When two or more functions must access the same data, the latter must be global. Such, for example, are information about counted subjects. Global data can be accessed by any procedure.
A large program has many functions and many global elements. The problem with the procedural paradigm is that it leads to even more potential links between them.
Such a large number of compounds causes several difficulties. Firstly, it complicates the understanding of the structure of the program. Secondly, making changes difficult. A change in a global data element may require adjustment of all functions that have access to it.
For example, in the accounting program, someone will decide that the code of the item to be taken into account should not consist of 5 digits, but of 12. This will require changing the data type from short to long. Code related functions should now be changed to work with the new format.
When elements change in a large application, it is difficult to say which procedures have access to them. But even if you find out, changing them can lead to incorrect operation with other global data. Everything is connected with everything else, so a change in one place comes around in another.
Real world modeling
The second and more important problem of the procedural paradigm is that its location of individual data and functions poorly models things in the real world.
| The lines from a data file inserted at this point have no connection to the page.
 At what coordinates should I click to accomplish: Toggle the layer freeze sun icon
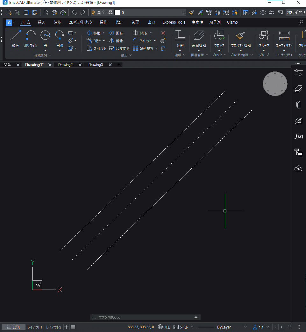point(99,13)
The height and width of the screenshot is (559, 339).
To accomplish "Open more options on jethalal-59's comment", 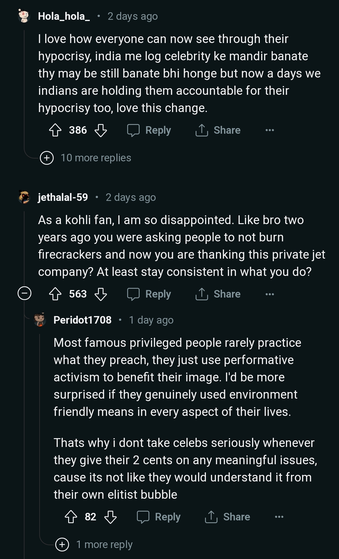I will [x=270, y=294].
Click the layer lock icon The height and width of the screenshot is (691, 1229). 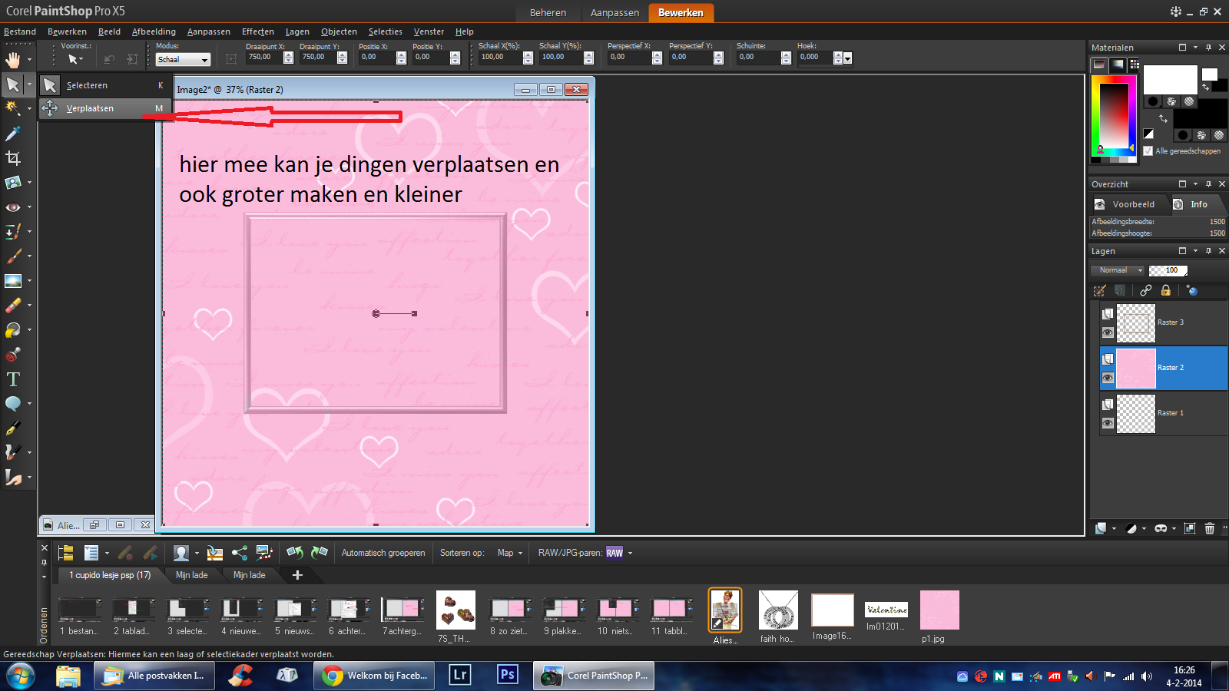(1166, 290)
Here we are dealing with objects such as people and cars. They are neither like data nor functions. Complex real objects have attributes and behavior.
Attributes
Examples of attributes (sometimes called characteristics) for people are eye color and job title, for cars, power and number of doors. As it turned out, attributes in the real world are equivalent to data in the program. They have specific meanings, such as blue (eye color) or four (number of doors).
Behavior
Behavior is what real-world objects produce in response to some kind of impact. If you ask your boss for a raise, the answer is yes or no. If you press the brake, the car will stop. Saying and stopping are examples of behavior. Behavior is like a procedure: it is called to do something, and it does it. Thus, data and functions alone do not model real-world objects effectively.
Solution
An object in OOP is represented as a combination of data and functions. Only procedures that are called member functions in C ++ can get its values. Data is hidden and protected from change. Values and functions are encapsulated as a whole. Encapsulation and hiding are the main terms in the description of OO languages.
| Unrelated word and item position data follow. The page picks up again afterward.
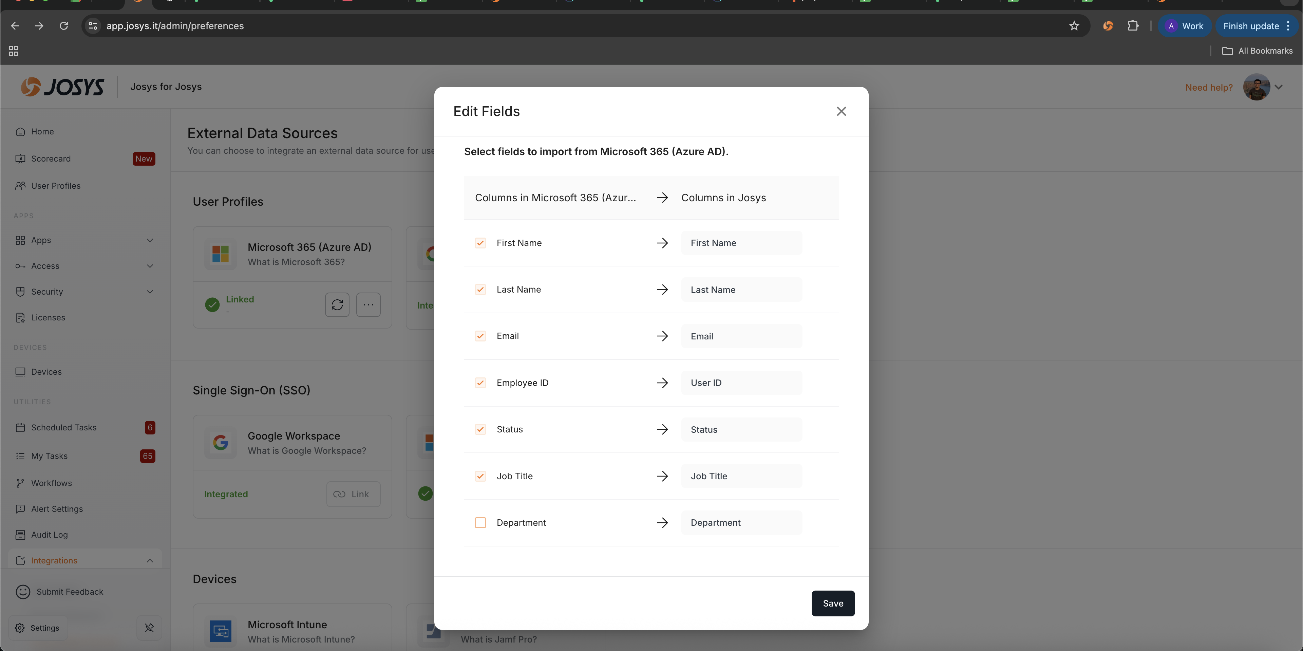Go to Audit Log in sidebar
The height and width of the screenshot is (651, 1303).
pos(49,535)
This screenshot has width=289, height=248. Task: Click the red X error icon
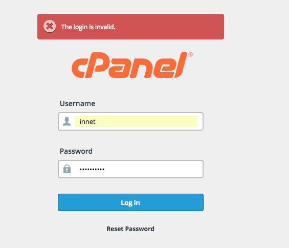[50, 26]
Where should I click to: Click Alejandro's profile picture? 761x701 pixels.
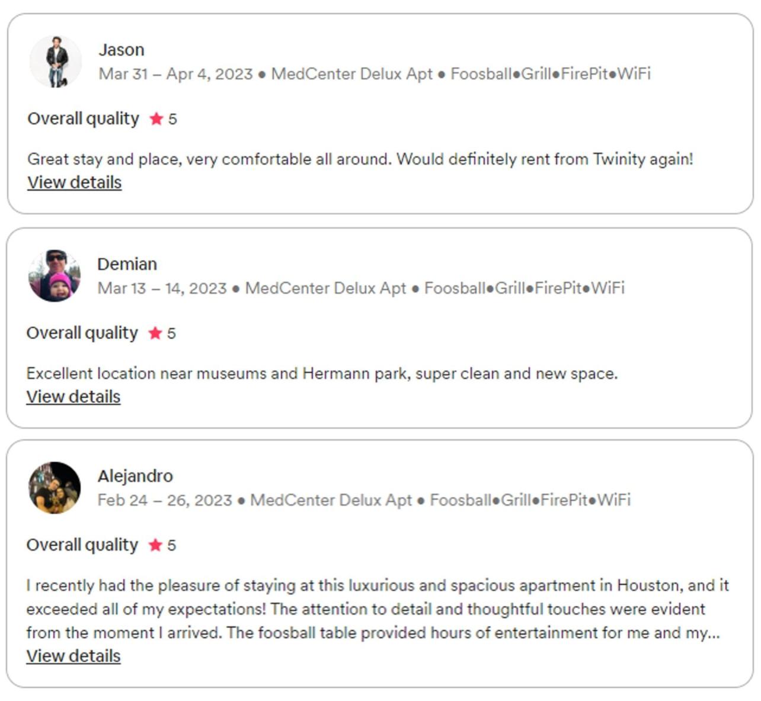(55, 488)
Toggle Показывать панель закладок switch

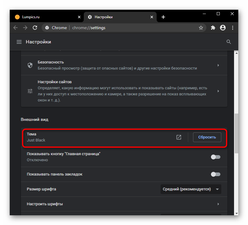click(216, 174)
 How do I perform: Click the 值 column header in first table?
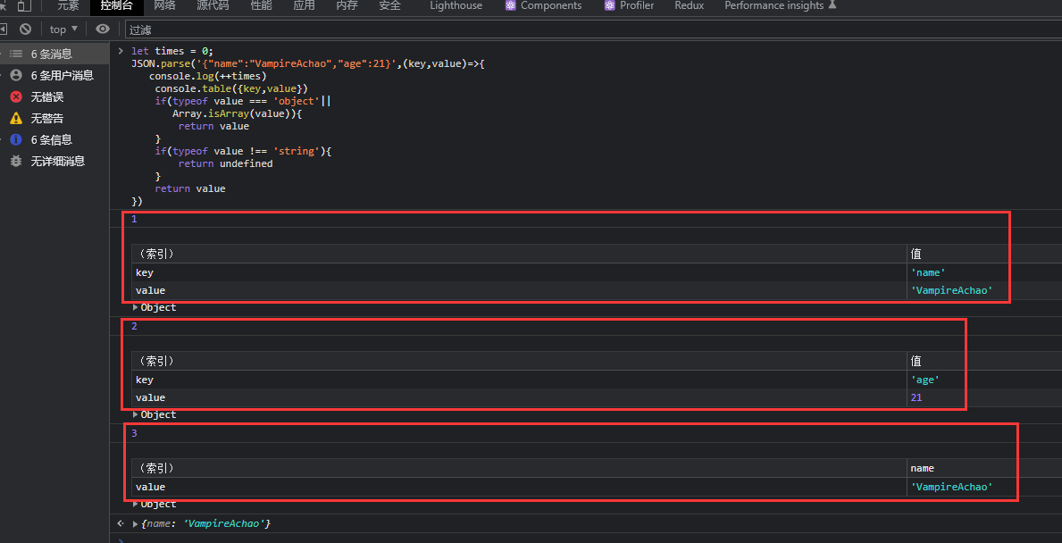pyautogui.click(x=916, y=254)
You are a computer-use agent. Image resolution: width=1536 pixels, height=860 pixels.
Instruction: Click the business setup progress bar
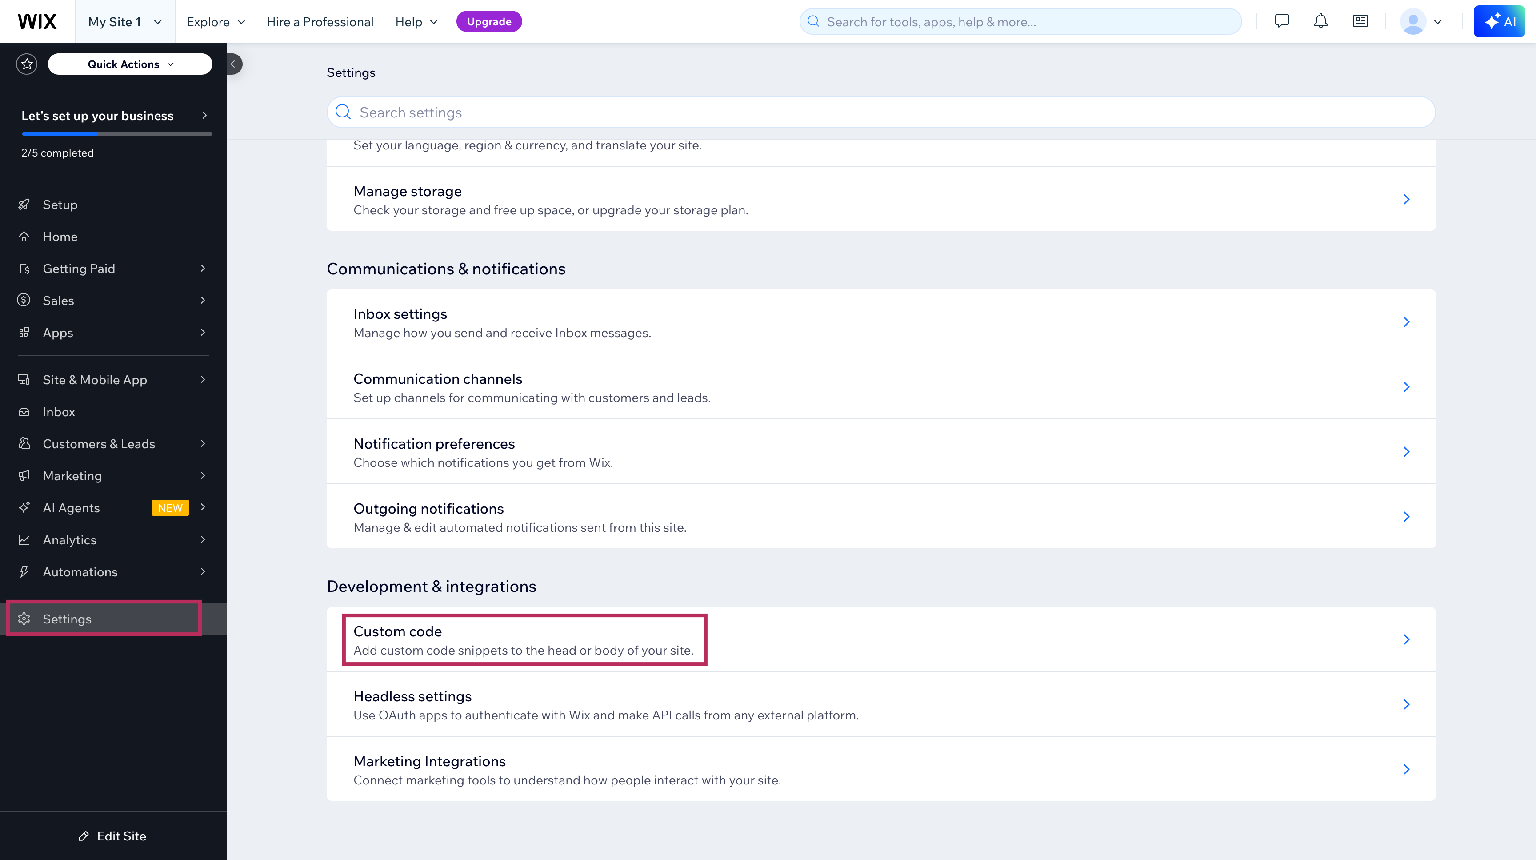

If you need to change the data, it is known exactly what functions interact with them. No other procedures can access them. This makes writing, debugging, and maintaining a program easier.
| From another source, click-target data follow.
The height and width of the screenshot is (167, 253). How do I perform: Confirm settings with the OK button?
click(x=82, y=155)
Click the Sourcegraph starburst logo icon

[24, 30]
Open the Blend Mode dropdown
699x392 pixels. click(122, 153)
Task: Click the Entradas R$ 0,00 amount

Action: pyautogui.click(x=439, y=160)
An application typically consists of several objects that interact with each other, calling member functions.
Today, the most widely used OOP language (object-oriented programming) is C ++ (plus-plus). Java lacks some features, such as pointers, patterns, and multiple inheritance, which makes it less powerful and versatile than C ++. C # has not yet reached the popularity of C ++.
It should be noted that the so-called member functions in C ++ are called methods in some other OO languages, such as Smalltalk. Data elements are called attributes. Calling an object's method is sending a message to it.
Analogy
You can imagine the objects of the departments of the company. In most organizations, employees do not work one day with staff, the next accruing salaries, and then doing retail for a week. Each department has its own staff with clearly assigned responsibilities. There is also our own data: salary, sales, employee records, etc. People in departments work with their information. The separation of the company, thus, facilitates control over its activities and maintains data integrity. Accounting is responsible for payroll. If you need to know the total amount of wages paid in the southern branch in July, you do not need to rummage through the archive. It is enough to send a note to the responsible person, wait until this person gets access to the data and sends a response with the required information. This ensures compliance with the regulations and the absence of outside interference. In the same way, an object in OOP provides the organization of an application.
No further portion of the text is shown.